The rare, exceptional evil nurse

I'm the kind of guy who gets along pretty much with anyone. If you can't get along with me, chances are there's something wrong with you.  My parents pretty much inculcated into my head that things go so much smoother when, even during the toughest times, you are calm, cool, and polite.

I find that most of the people I work with treat me as I treat them: with respect and dignity.  On the few occasions I get irritated and show it, I generally apologize by bringing in cookies or some kind of treats.  Although it's rare that I need to do this.  Most of the people I work with are the same way: kind and generous.

As a rule of thumb, you almost have to be this way in order to work in a hospital.  However, for every rule, there is a person who breaks it.  We have one nurse that is very rude to patients.  I had this one patient say to me: "I hate that nurse."

He was surprised by my response:  "I don't really like her either."

We shared a good laugh and a good discussion.

This one nurse is rude, rude, rude.  If I could name her I would.  The fact that she's been divorced five times should say a lot about her.

**Required actions:**
a) Reproduce word for word the part of the rude-nurse post that begins with the words "The rare, exceptional" and ends with "cool, and polite.".
b) Continue the post about the rude hospital nurse, picking up right after its final sentence.

**Information supplied:**
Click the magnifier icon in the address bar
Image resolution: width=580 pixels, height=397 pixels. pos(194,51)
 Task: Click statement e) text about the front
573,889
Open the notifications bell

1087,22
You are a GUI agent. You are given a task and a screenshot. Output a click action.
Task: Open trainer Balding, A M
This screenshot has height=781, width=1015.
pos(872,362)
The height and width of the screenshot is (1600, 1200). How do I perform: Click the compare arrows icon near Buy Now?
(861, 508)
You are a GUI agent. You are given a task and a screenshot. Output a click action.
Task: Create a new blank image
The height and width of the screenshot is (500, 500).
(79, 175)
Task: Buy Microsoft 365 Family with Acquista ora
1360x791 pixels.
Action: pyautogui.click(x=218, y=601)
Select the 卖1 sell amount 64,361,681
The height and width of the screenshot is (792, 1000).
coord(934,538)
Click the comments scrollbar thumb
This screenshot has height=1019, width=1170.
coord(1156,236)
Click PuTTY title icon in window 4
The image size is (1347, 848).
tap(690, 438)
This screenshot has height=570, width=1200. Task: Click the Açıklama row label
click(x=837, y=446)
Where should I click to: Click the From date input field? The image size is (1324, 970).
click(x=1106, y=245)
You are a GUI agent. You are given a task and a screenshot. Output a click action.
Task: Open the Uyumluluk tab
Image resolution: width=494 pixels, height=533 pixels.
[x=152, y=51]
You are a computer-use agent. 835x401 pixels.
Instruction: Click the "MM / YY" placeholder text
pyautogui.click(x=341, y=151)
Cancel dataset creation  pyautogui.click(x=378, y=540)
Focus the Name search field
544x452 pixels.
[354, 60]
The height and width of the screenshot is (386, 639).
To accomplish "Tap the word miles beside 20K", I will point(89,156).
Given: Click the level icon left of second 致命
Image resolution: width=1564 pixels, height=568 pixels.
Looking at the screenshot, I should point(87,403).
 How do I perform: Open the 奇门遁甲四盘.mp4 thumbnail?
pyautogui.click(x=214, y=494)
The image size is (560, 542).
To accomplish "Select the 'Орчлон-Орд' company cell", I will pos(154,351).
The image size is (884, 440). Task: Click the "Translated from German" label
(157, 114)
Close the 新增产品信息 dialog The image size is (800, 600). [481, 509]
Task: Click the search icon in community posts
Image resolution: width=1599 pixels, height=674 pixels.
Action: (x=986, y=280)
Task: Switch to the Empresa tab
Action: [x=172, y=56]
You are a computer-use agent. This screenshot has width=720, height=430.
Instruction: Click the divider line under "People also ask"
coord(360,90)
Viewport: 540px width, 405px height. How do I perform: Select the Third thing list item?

**Task answers:**
a)
The rare, exceptional evil nurse

I'm the kind of guy who gets along pretty much with anyone. If you can't get along with me, chances are there's something wrong with you.  My parents pretty much inculcated into my head that things go so much smoother when, even during the toughest times, you are calm, cool, and polite.

b)
The other day I left the EKG stickers on a patient, something I rarely, if ever do.  She said, bluntly:
"At this hospital we take stickers off patients."
She said once after I said albuterol is not indicated when a patient is not short of breath:
"See, that patient coughed.  That's why you give the treatment.  You need to just listen to the doctor and do what you are told." 
Today I asked a question:  "Hey, who has the patient in room 21?"

She said:
"Let's make this a teaching moment.  The tracker is right here.  All you have to do is look at it."
Tired of her poor behavior, I chimed:
"You don't have to be rude."
The neat thing was there were three other nurses right there that heard her be rude to me.  Later on one of those nurses came to me and said:
"I just want you to know that the rest of us love working with you."
I said:
"I appreciate it."  
We both smiled, and went happily about our business.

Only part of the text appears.